Directions for this task: Give back, exactly as written, the lines of the listing from the top through the line holding "[Windows 11’de oyunların", and nothing more. Exclude pictures.

[Entries provided Boundary: Start]

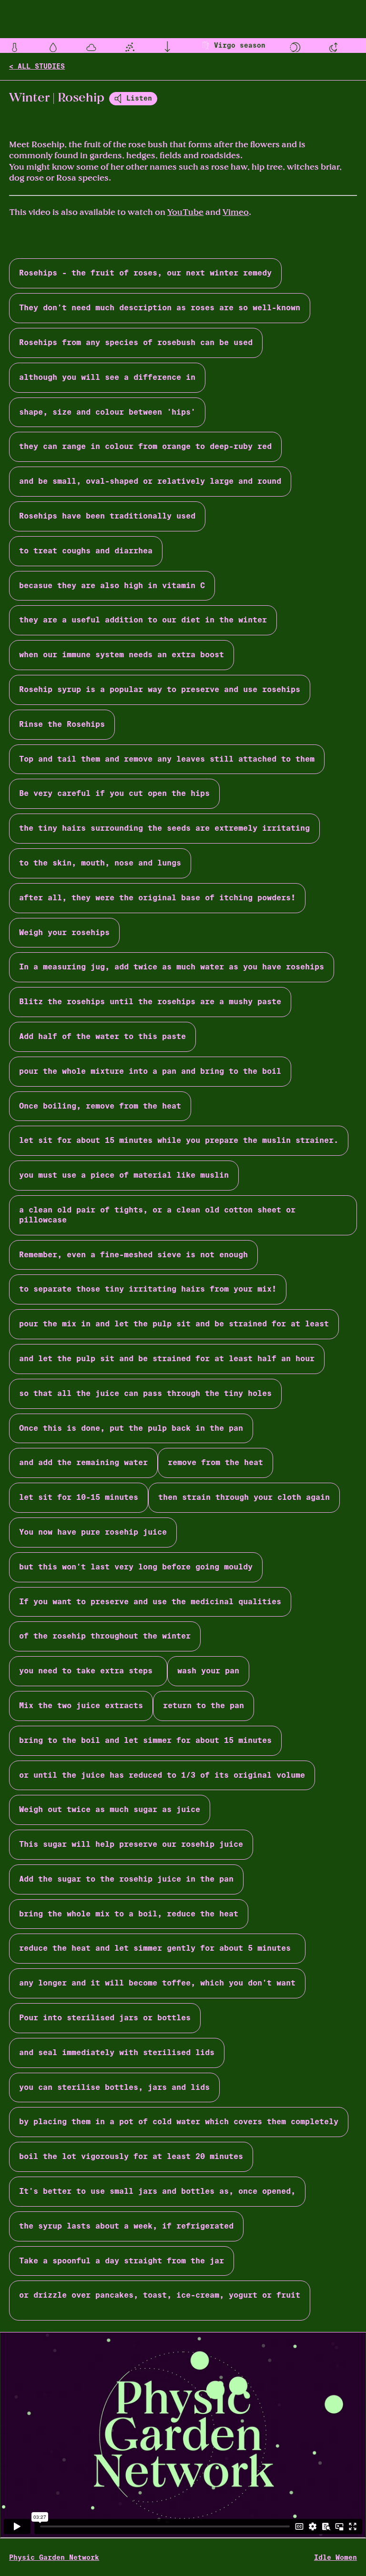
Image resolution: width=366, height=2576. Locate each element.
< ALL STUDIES (37, 66)
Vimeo (236, 212)
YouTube (185, 212)
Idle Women (335, 2557)
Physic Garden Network (54, 2557)
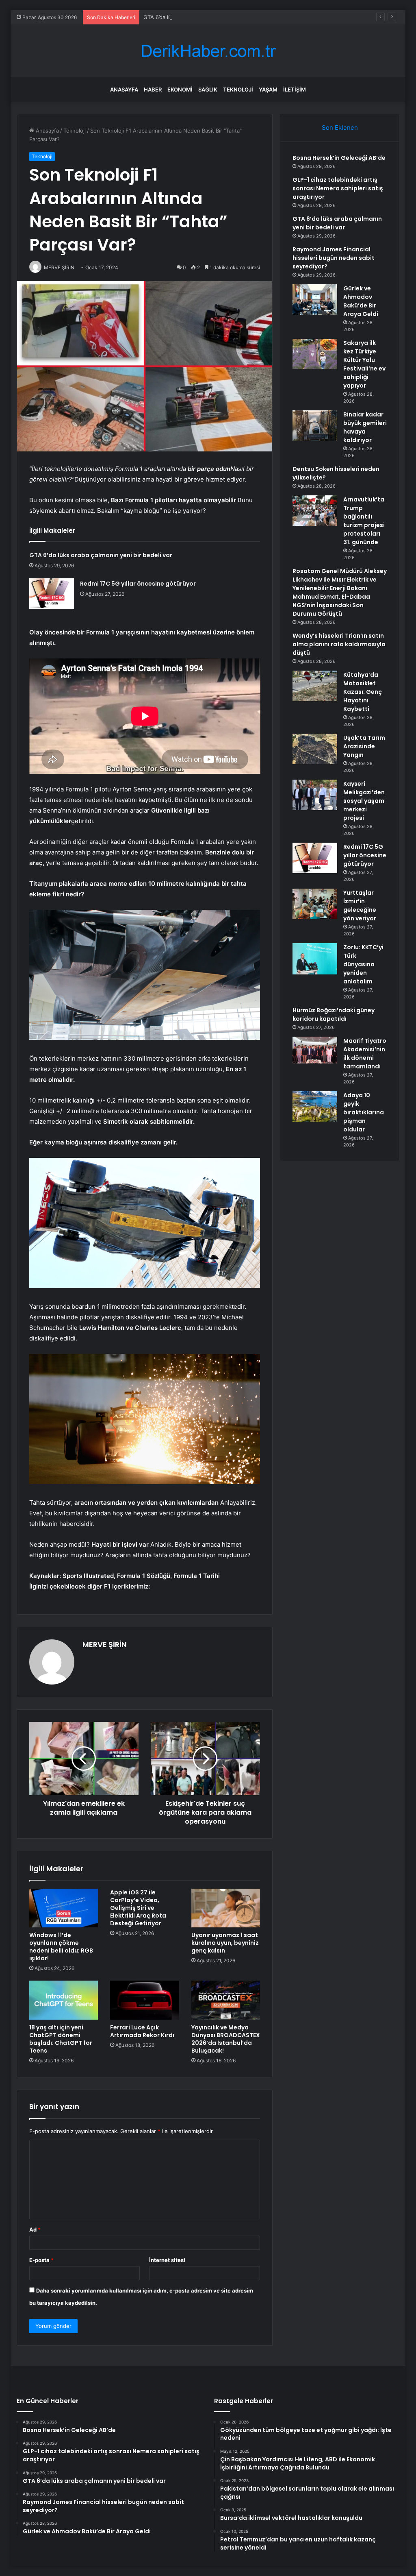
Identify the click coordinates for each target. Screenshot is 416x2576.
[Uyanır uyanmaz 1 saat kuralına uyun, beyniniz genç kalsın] (225, 1908)
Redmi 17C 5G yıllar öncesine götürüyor (138, 584)
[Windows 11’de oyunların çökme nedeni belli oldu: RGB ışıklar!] (63, 1908)
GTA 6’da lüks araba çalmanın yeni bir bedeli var (203, 17)
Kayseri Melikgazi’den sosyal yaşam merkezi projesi (364, 801)
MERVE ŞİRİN (104, 1644)
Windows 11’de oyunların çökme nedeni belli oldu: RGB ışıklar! (61, 1946)
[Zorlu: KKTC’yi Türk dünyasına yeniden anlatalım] (314, 958)
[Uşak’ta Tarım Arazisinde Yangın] (314, 749)
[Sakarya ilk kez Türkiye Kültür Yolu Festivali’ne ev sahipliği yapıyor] (314, 354)
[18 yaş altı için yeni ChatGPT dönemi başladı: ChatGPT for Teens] (63, 2000)
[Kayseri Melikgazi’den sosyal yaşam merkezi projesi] (314, 795)
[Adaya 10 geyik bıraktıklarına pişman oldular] (314, 1106)
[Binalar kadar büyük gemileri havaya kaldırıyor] (314, 425)
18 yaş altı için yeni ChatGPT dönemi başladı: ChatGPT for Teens (60, 2039)
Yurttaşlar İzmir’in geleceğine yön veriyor (359, 905)
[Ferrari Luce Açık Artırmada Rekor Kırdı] (144, 2000)
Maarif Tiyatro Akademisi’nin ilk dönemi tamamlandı (364, 1053)
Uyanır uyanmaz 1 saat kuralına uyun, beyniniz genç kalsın (225, 1943)
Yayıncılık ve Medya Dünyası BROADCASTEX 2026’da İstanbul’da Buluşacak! (225, 2039)
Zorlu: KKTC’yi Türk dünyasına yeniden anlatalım (363, 964)
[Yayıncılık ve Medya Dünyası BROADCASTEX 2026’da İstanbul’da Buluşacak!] (225, 2000)
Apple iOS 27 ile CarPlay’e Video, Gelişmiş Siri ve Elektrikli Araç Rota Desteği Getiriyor (138, 1907)
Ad (35, 2229)
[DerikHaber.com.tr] (208, 51)
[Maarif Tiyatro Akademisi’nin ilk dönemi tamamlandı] (314, 1050)
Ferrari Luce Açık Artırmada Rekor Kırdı (142, 2031)
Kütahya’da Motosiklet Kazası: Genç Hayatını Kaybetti (362, 692)
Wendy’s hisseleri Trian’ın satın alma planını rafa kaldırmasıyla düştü (339, 644)
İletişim (294, 89)
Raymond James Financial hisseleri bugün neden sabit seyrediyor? (333, 257)
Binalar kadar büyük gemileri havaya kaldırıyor (365, 427)
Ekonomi (180, 89)
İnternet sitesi (167, 2260)
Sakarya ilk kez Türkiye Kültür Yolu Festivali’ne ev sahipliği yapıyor (364, 364)
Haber (153, 89)
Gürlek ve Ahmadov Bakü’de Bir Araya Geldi (360, 301)
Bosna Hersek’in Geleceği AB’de (339, 158)
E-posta (41, 2260)
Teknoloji (238, 89)
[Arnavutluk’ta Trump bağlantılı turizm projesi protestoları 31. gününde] (314, 510)
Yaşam (268, 89)
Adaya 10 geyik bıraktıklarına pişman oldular (363, 1112)
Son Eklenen (340, 127)
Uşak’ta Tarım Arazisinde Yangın (364, 746)
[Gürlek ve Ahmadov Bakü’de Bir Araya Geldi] (314, 299)
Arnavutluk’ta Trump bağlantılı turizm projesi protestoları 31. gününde (364, 520)
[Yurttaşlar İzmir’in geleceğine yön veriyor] (314, 904)
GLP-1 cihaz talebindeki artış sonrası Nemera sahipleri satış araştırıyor (337, 188)
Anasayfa (124, 89)
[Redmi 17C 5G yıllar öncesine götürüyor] (51, 593)
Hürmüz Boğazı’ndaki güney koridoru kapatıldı (333, 1014)
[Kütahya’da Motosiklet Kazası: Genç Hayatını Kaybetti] (314, 686)
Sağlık (207, 89)
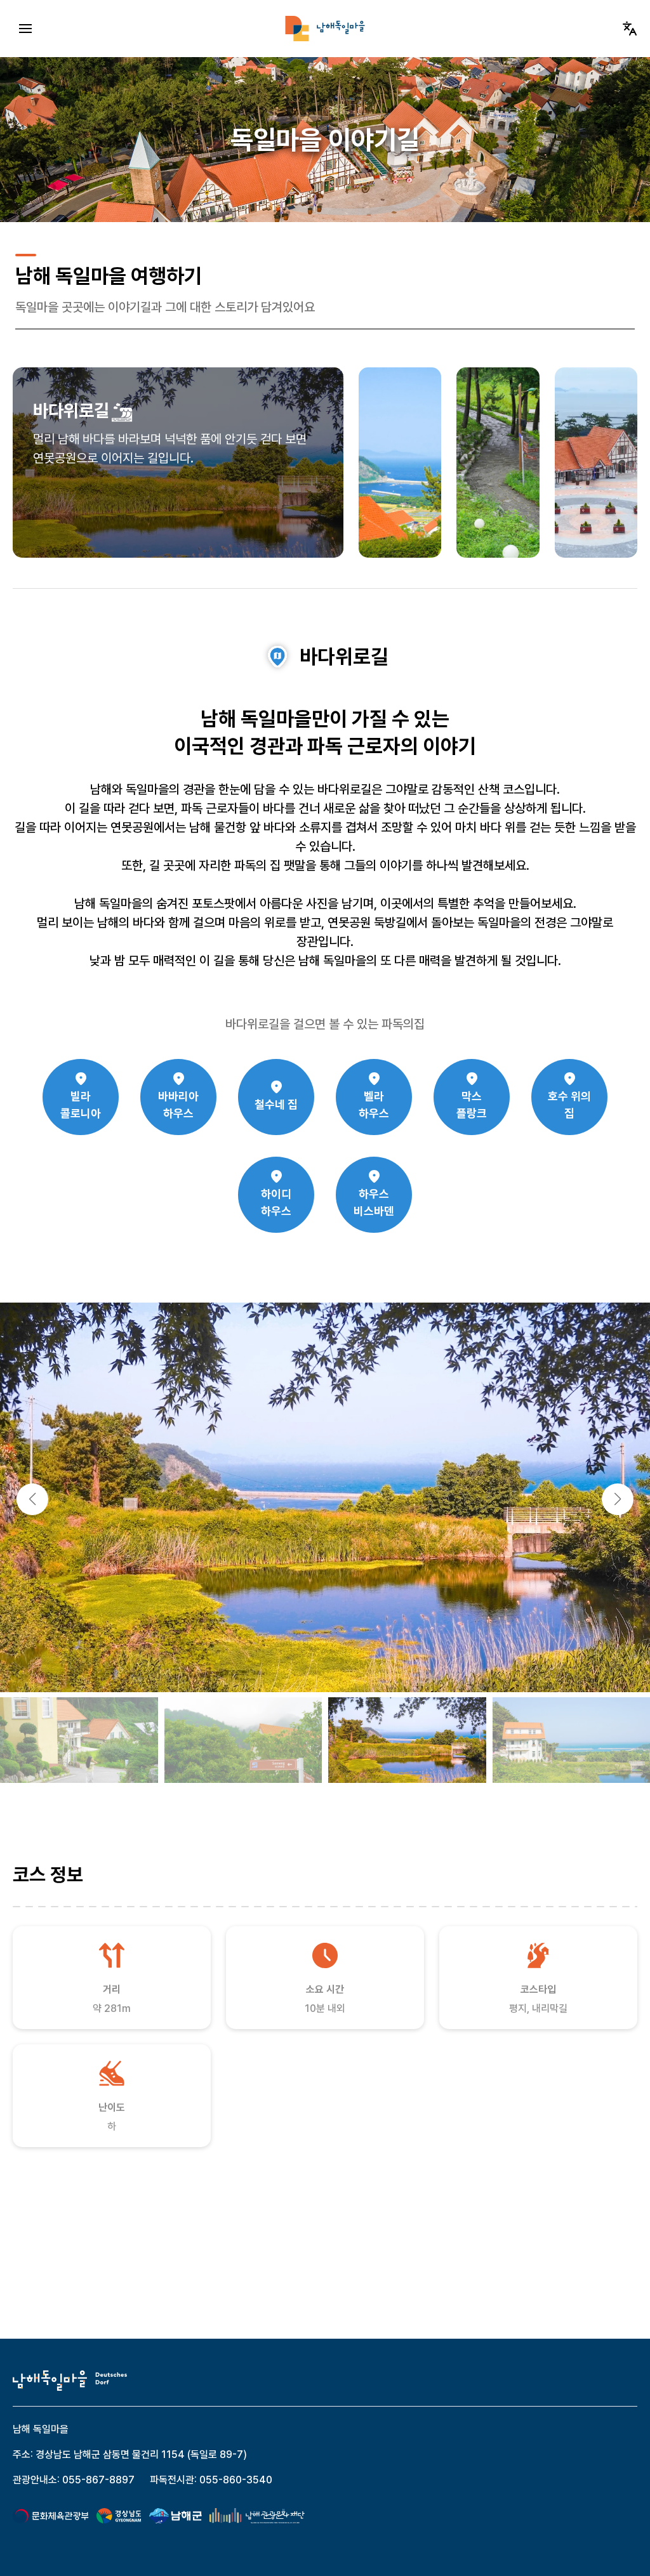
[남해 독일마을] (325, 28)
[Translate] (629, 28)
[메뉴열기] (25, 28)
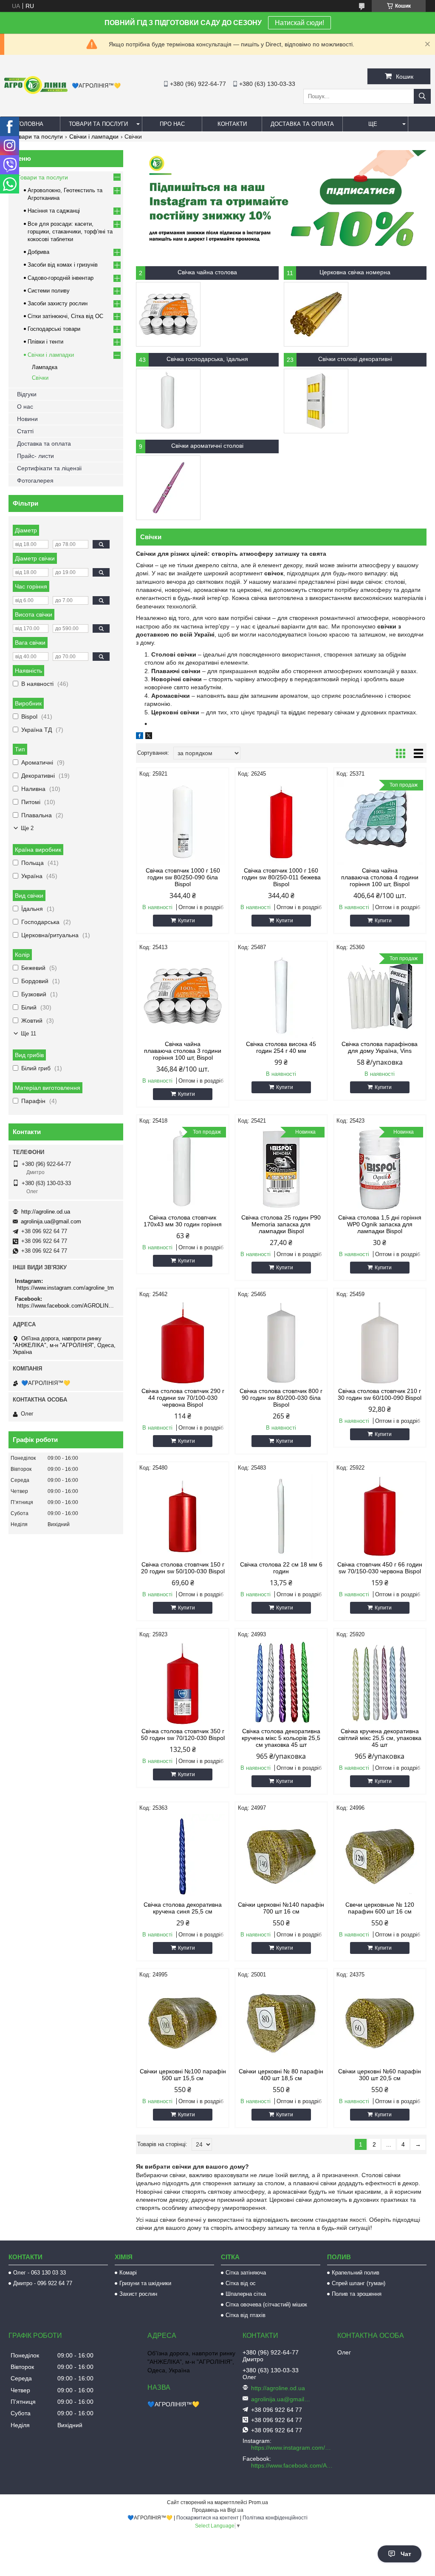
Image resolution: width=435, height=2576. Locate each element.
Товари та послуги (98, 124)
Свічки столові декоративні (355, 358)
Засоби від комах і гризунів (63, 265)
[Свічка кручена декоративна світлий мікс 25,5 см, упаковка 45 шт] (379, 1683)
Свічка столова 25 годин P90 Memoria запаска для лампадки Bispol (281, 1224)
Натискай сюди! (299, 22)
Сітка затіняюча (246, 2272)
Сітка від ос (241, 2283)
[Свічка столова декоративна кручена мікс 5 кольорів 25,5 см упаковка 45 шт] (281, 1683)
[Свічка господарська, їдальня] (168, 401)
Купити (186, 921)
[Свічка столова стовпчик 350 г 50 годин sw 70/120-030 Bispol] (182, 1683)
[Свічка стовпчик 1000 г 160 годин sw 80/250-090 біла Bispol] (182, 822)
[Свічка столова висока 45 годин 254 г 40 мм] (281, 995)
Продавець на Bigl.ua (217, 2510)
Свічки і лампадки (94, 136)
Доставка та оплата (302, 124)
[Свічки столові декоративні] (316, 401)
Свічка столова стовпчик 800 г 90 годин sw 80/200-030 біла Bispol (281, 1398)
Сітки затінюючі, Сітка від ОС (65, 316)
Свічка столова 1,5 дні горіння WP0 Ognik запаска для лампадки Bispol (379, 1224)
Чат (406, 2553)
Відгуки (27, 394)
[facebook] (139, 737)
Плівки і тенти (45, 341)
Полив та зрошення (356, 2294)
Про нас (172, 124)
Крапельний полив (355, 2272)
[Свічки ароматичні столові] (168, 487)
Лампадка (44, 367)
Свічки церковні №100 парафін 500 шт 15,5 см (183, 2074)
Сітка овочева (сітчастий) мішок (266, 2304)
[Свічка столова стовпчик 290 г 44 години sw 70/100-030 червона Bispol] (182, 1342)
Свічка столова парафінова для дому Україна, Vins (380, 1047)
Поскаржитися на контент (207, 2518)
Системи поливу (49, 290)
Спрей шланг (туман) (358, 2283)
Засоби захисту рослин (58, 303)
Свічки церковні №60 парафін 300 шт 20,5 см (379, 2074)
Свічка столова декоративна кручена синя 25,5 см (183, 1908)
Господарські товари (54, 329)
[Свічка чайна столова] (168, 314)
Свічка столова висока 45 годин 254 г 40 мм (281, 1047)
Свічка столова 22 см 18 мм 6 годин (281, 1568)
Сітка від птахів (246, 2315)
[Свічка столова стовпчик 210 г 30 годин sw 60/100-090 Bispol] (379, 1342)
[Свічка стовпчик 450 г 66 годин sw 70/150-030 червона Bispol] (379, 1516)
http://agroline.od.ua (45, 1211)
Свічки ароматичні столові (207, 445)
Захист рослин (138, 2294)
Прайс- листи (35, 455)
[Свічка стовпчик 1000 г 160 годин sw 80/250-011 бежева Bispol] (281, 822)
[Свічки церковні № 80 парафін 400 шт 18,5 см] (281, 2023)
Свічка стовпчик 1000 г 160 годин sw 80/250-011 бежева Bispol (281, 877)
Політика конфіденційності (275, 2518)
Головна (30, 124)
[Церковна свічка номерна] (316, 314)
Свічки (40, 378)
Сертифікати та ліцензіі (49, 468)
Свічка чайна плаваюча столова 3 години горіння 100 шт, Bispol (182, 1051)
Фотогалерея (35, 480)
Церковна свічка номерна (354, 272)
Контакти (232, 124)
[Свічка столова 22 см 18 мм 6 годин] (281, 1516)
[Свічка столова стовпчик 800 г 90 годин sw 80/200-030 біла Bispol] (281, 1342)
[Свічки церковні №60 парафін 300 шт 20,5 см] (379, 2023)
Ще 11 (28, 1033)
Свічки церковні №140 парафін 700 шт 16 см (281, 1908)
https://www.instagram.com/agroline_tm (65, 1288)
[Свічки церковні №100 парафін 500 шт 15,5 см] (182, 2023)
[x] (148, 737)
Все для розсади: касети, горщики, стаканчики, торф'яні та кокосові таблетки (70, 231)
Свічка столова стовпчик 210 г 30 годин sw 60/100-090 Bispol (379, 1394)
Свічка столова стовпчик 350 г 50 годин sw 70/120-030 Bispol (183, 1734)
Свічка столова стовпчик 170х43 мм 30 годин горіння (183, 1221)
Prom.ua (258, 2502)
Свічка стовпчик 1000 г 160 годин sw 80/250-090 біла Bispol (183, 877)
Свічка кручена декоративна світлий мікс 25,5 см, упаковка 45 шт (379, 1738)
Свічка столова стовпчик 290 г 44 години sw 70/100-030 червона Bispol (182, 1398)
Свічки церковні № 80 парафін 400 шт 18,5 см (281, 2074)
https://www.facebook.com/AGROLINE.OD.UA (67, 1305)
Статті (25, 431)
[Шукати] (422, 96)
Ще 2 (27, 828)
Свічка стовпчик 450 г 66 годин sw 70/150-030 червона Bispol (379, 1568)
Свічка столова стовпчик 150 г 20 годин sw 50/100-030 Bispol (183, 1568)
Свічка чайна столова (207, 272)
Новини (27, 418)
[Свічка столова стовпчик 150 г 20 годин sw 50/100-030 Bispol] (182, 1516)
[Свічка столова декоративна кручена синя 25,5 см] (182, 1856)
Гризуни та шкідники (145, 2283)
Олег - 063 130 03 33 (39, 2272)
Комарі (128, 2272)
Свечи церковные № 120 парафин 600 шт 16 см (379, 1908)
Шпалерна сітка (246, 2294)
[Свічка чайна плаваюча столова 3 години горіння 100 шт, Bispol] (182, 995)
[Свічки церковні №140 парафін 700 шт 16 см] (281, 1856)
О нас (25, 406)
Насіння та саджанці (54, 211)
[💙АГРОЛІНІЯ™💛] (36, 91)
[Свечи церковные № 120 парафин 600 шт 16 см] (379, 1856)
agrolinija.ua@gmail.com (51, 1221)
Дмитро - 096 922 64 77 (42, 2283)
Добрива (38, 252)
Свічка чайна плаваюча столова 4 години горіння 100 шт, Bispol (379, 877)
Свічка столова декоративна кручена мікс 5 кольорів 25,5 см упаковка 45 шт (281, 1738)
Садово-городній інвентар (60, 278)
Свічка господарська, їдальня (207, 358)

[Entries provided Boundary: End]

Task answer:
Image resolution: width=366, height=2576. Locate each element.
< ALL STUDIES (37, 66)
Vimeo (236, 212)
YouTube (185, 212)
Idle Women (335, 2557)
Physic Garden Network (54, 2557)
Identify the click coordinates for each target. Screenshot is 416x2576.
[Uyanır uyanmaz 1 saat kuralına uyun, beyniniz genç kalsın] (225, 1908)
Redmi 17C 5G yıllar öncesine götürüyor (138, 584)
[Windows 11’de oyunların çökme nedeni belli oldu: RGB ışıklar!] (63, 1908)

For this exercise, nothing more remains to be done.